(HealthDay News) — Patients at VA hospitals who contracted Clostridium difficile following surgery were five times more likely to die and 12 times more likely to suffer postoperative morbidity, according to findings published online Nov. 25 in JAMA Surgery.
Researchers led by Xinli Li, Ph.D., of the National Surgery Office of the Veterans Health Administration (VHA), reviewed data for 468,386 surgical procedures performed over four years through the VHA. Slightly more than 1,800 of those patients developed a C. difficile infection (CDI) within 30 days of surgery, amounting to a rate of 0.4 percent per year.

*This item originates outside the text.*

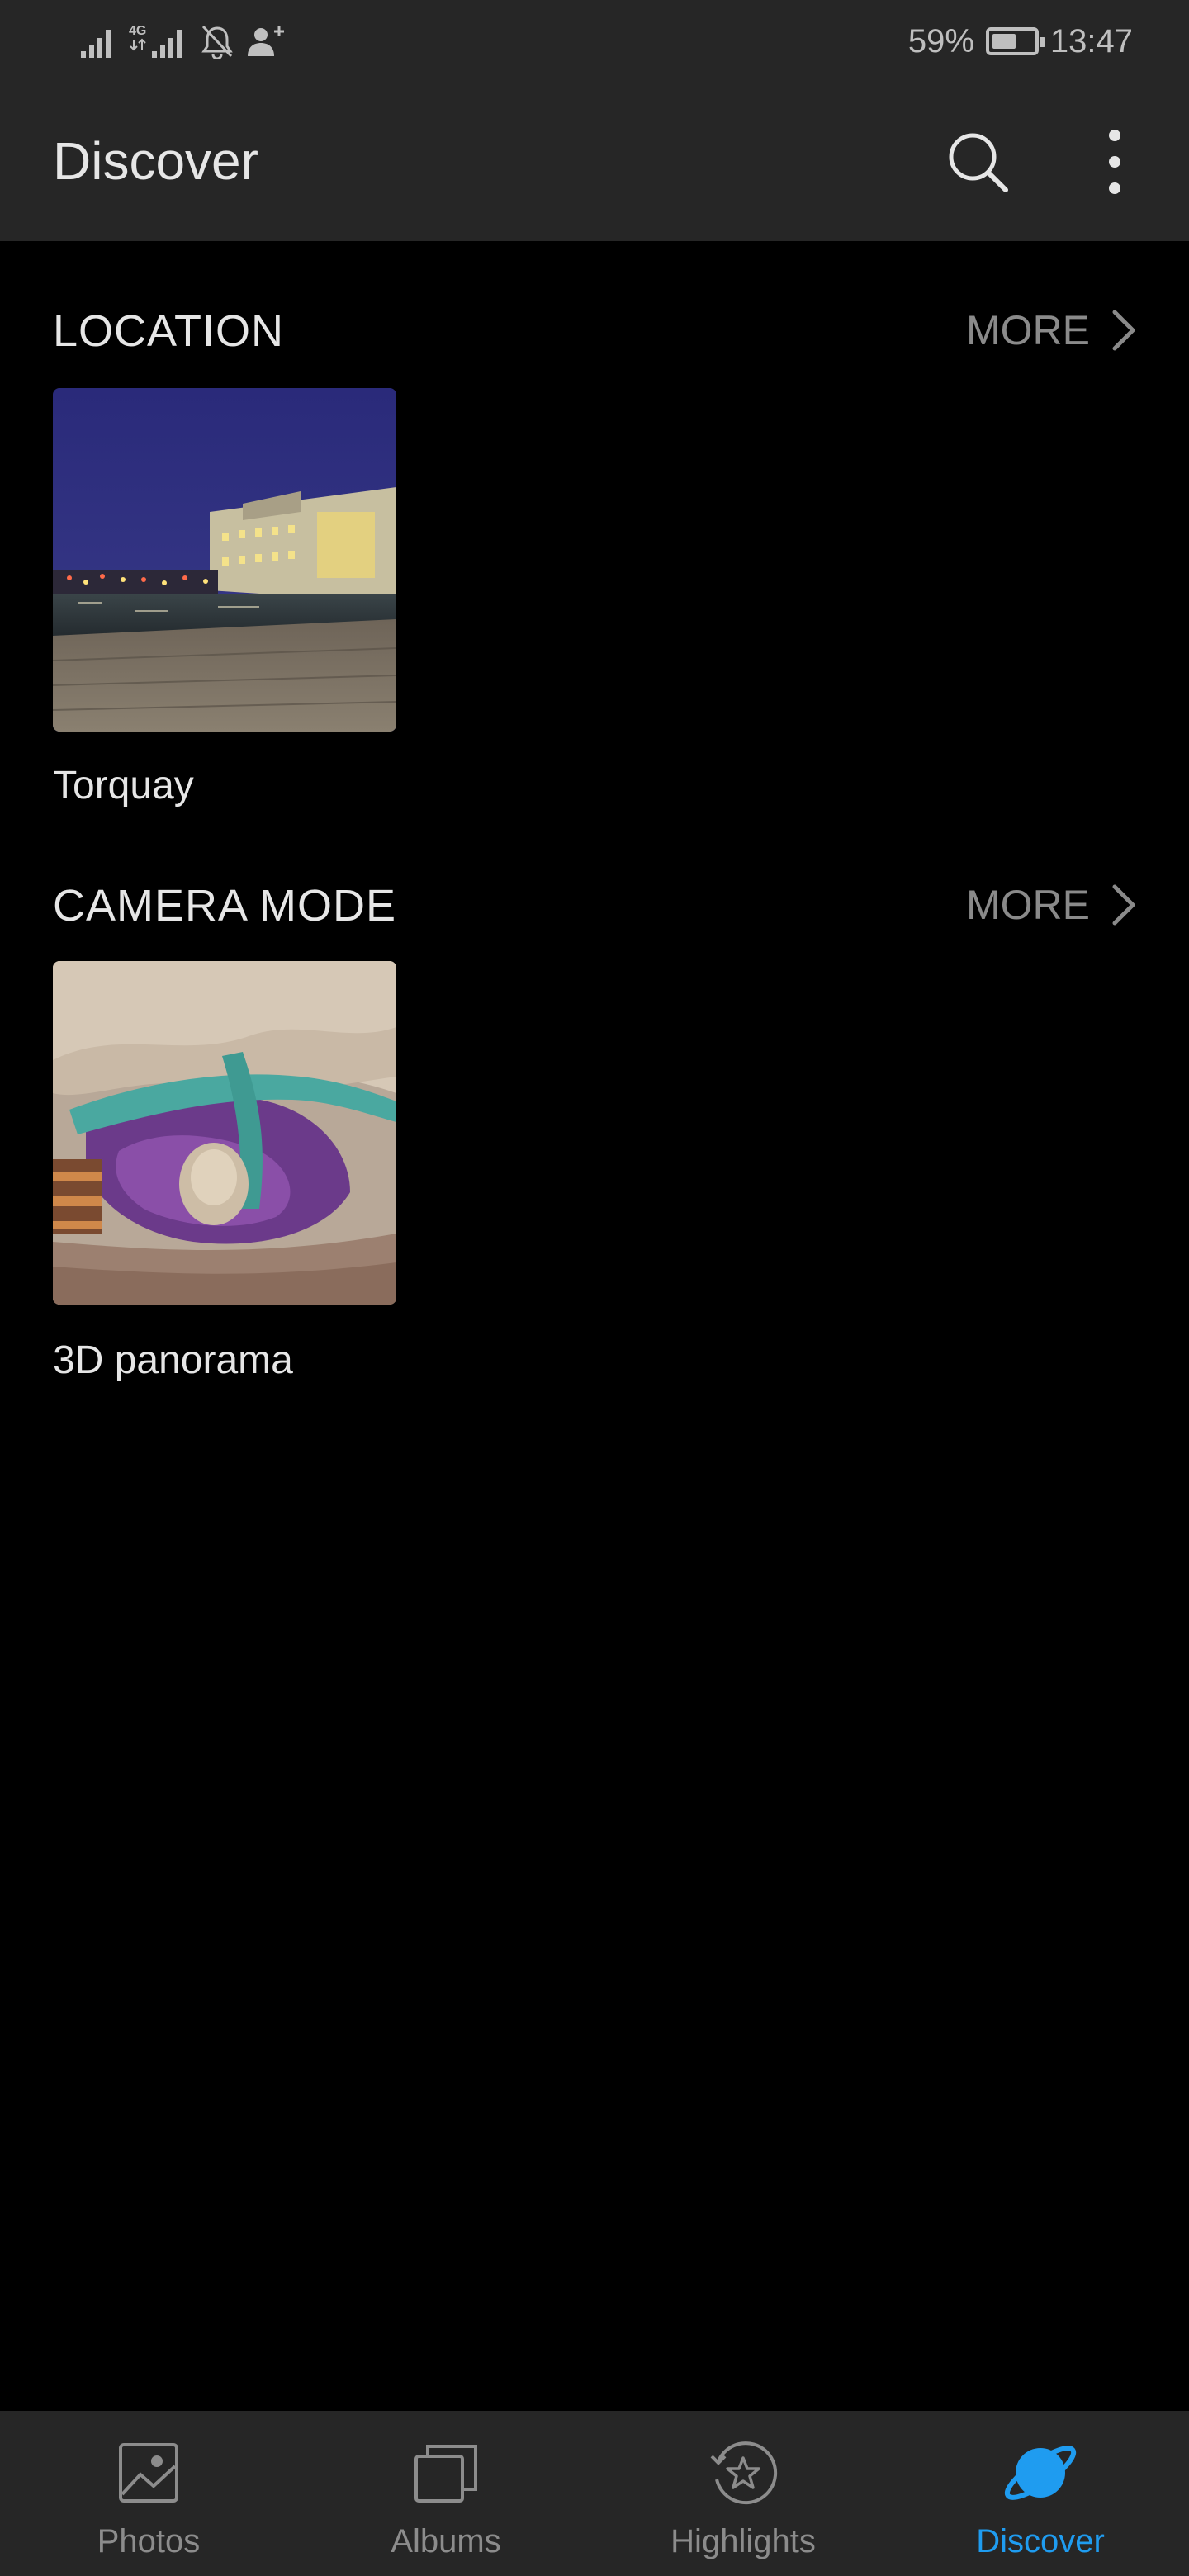 This screenshot has width=1189, height=2576. I want to click on app-bar: Discover, so click(594, 162).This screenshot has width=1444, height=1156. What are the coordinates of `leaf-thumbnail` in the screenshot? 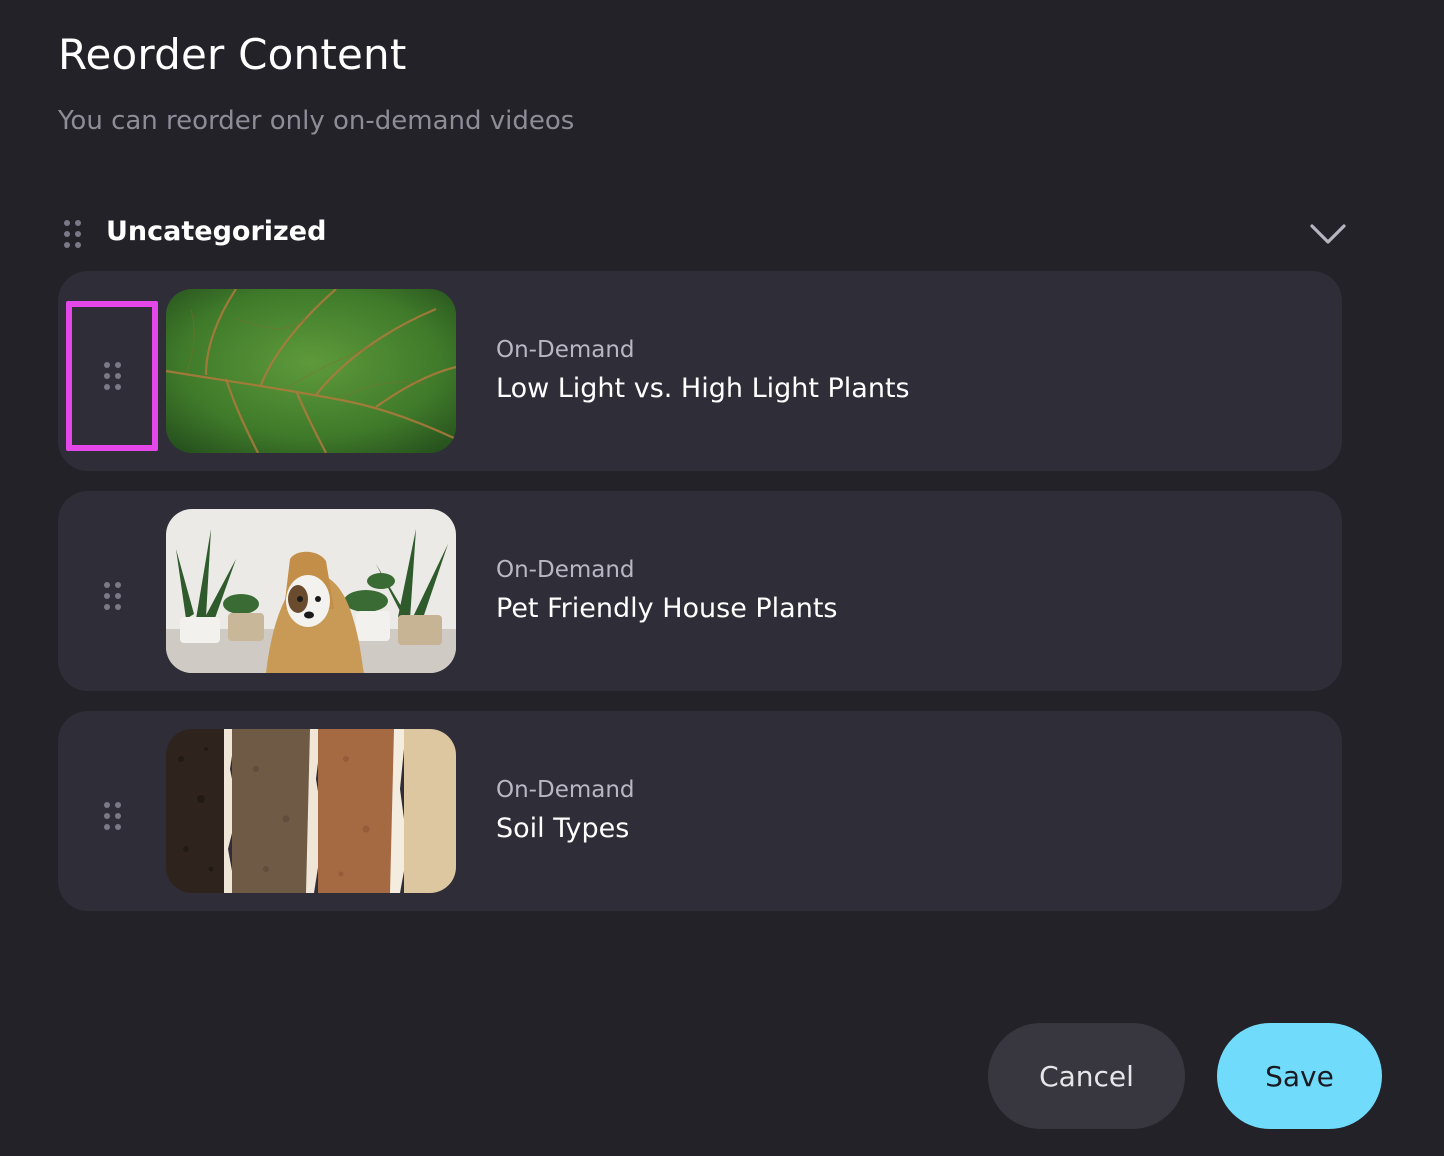 It's located at (311, 371).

The data also showed that 86 percent of surgical patients with a CDI wound up experiencing one or more complications, compared with 7.1 percent of patients without infection. In addition, 5.3 percent of surgical patients with CDI died within 30 days of their operation, compared with 1 percent of those not infected. Patients with CDI also remained in the hospital much longer (17.9 versus 3.6 days), the investigators found.
“Independent risk factors for CDI included commonly identified patient factors (albumin, functional class, and weight loss), procedural characteristics (complexity, relative value units, emergency, and wound classification), surgical program complexity, the number of preoperative antibiotic classes, and length of preoperative hospital stay,” the authors write.